Alex is eventually caught by the police after being betrayed by his fellow
Droogs (he is hit in the nose with a milk bottle). Once in prison, he gets
wind of a "Ludovico technique" where a prisoner is subjected to a
rehabilitative process that results in getting out of prison in no time at
all. Alex wants to do good or he says, "one act of goodness." The prison
chaplain (Godfrey Quigley) tells Alex that the technique has not been tested
much and is considered dangerous. As the chaplain explains, "Goodness comes
from within - goodness, is chosen. When a man cannot choose, he ceases to be
a man." Alex doesn't comprehend such ideas, and decides to take part in the
technique at all costs. He gets his chance when the Minister of the Interior
(Anthony Sharp), who is looking for criminals to participate in such a
technique, chooses Alex whom he considers ruthless, smart, and enterprising.
In what remains surely the most perfectly realized scenes in the film, Alex
is strapped to a chair with clamps that keeps his eyelids pried open as he is
forced to watch violent film footage - at first, he enjoys it but slowly he
becomes nauseous and sickly. Alex is becoming conditioned not just against
violence but everything else he enjoys, including Beethoven's Ninth.
So what is Kubrick trying to say? That in a clockwork, mechanized society, we
have no rights - we must remain aligned with what is expected?

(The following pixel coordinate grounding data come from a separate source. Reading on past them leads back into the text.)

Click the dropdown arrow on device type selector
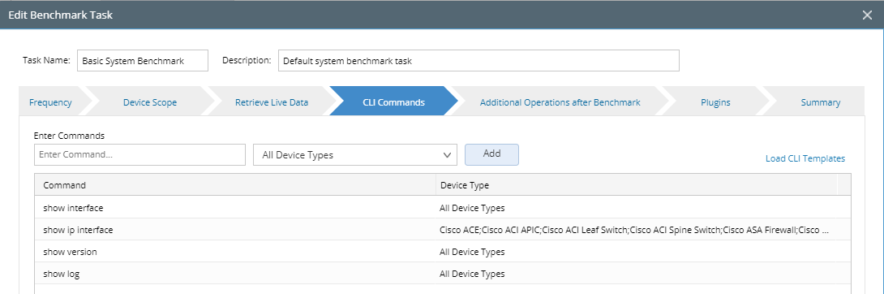The width and height of the screenshot is (884, 294). 447,154
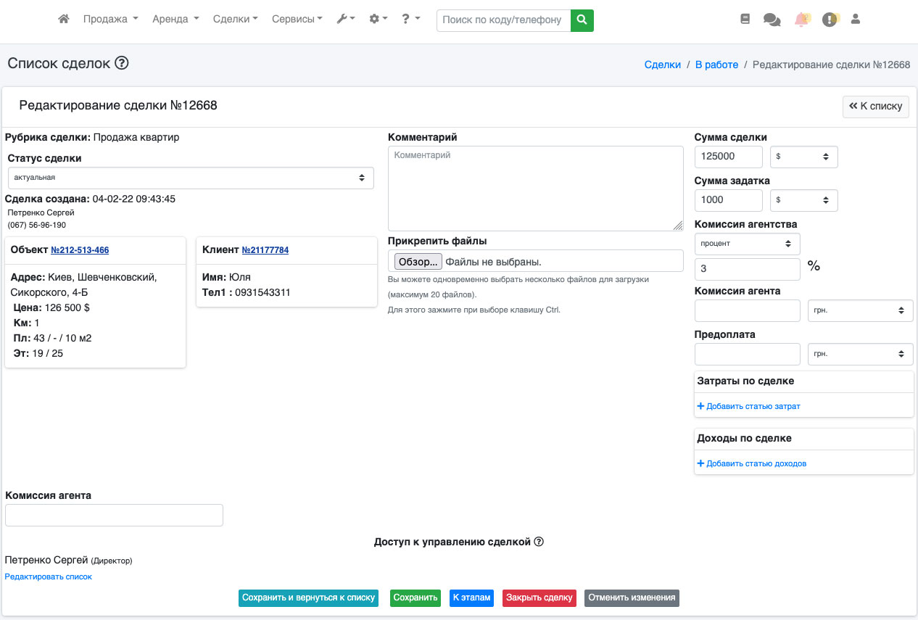The height and width of the screenshot is (620, 918).
Task: Expand the Статус сделки dropdown
Action: [x=191, y=178]
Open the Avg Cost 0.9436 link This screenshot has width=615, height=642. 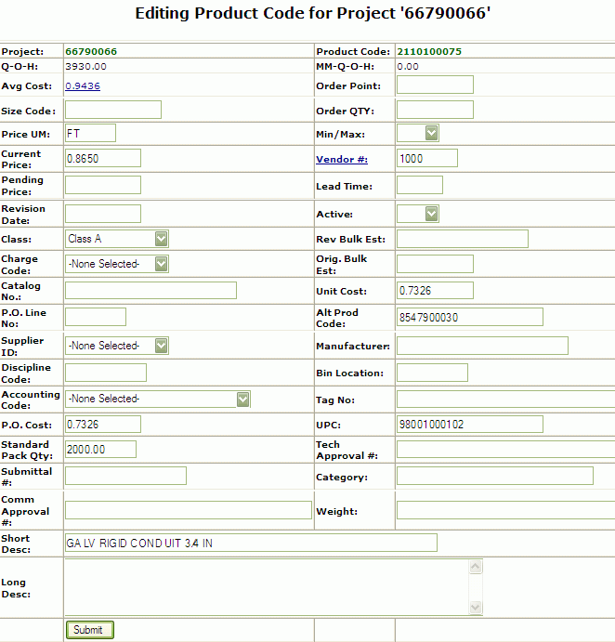point(83,85)
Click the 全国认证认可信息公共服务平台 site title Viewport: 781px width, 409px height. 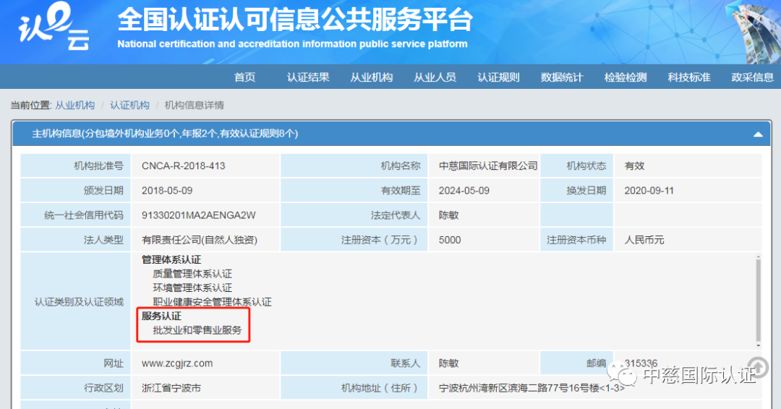(295, 20)
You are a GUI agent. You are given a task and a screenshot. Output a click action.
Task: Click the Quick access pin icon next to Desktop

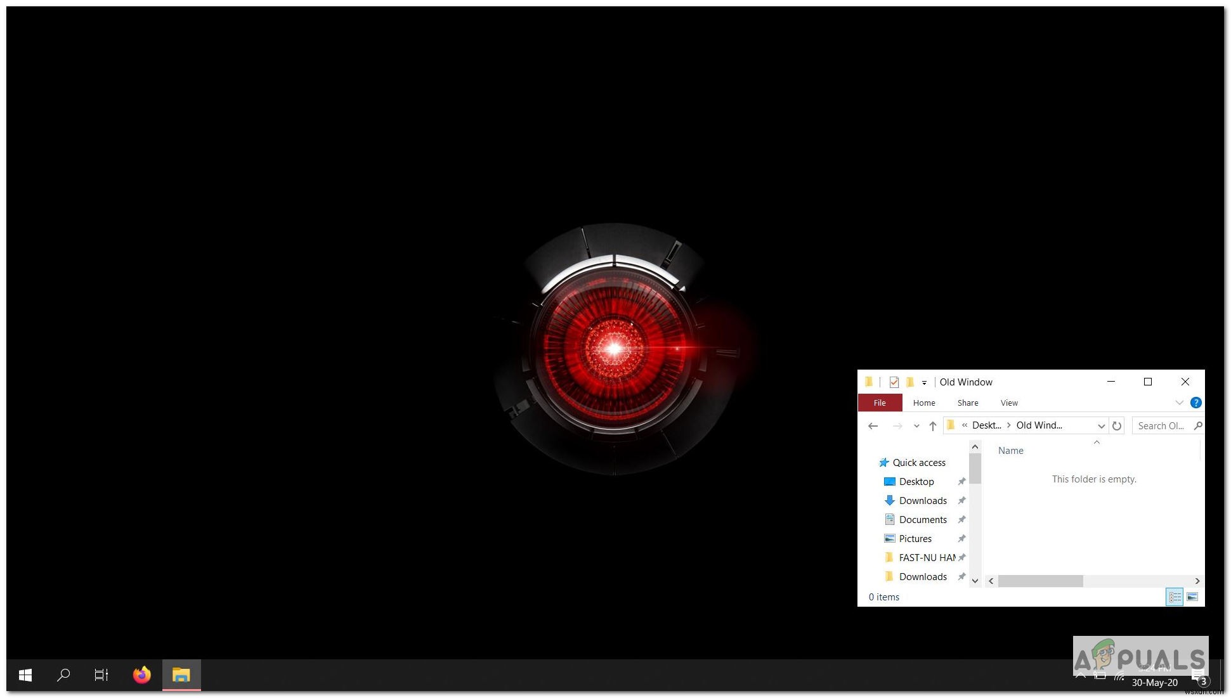point(961,481)
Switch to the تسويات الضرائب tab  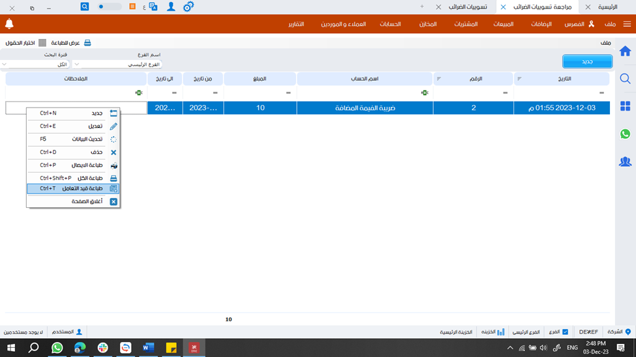click(464, 7)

All people who
rebel are killers? Alex does not fit into society, he is in fact a rebel,
allowing himself to choose violence over nonviolence because that is what
makes him tick. Removing his instinctive behavior is not human - it is the
result of a dehumanizing society and Alex is as human, direct and joyous as
anyone else in the film, including the victims.
Even in today's jaded world of ubiquitous sex and violence, "A Clockwork
Orange" is still potent stuff - as disturbing now as it was in 1971. The
reason is threefold: we, the audience, can't help but like Alex because he is
so charming and ruthless despite his murderous ways. We are also asked to
identify with him because we feel he is wronged by society and by the
higher-ups who are abusing him and using him for political ambition. And yet
Alex is not really cured, we sense he will go back to his violent self.
The violence is both stylized and realistic. It is shown in slow-motion,
time-lapse motion, and sometimes "viddied with the red, red vino on tap."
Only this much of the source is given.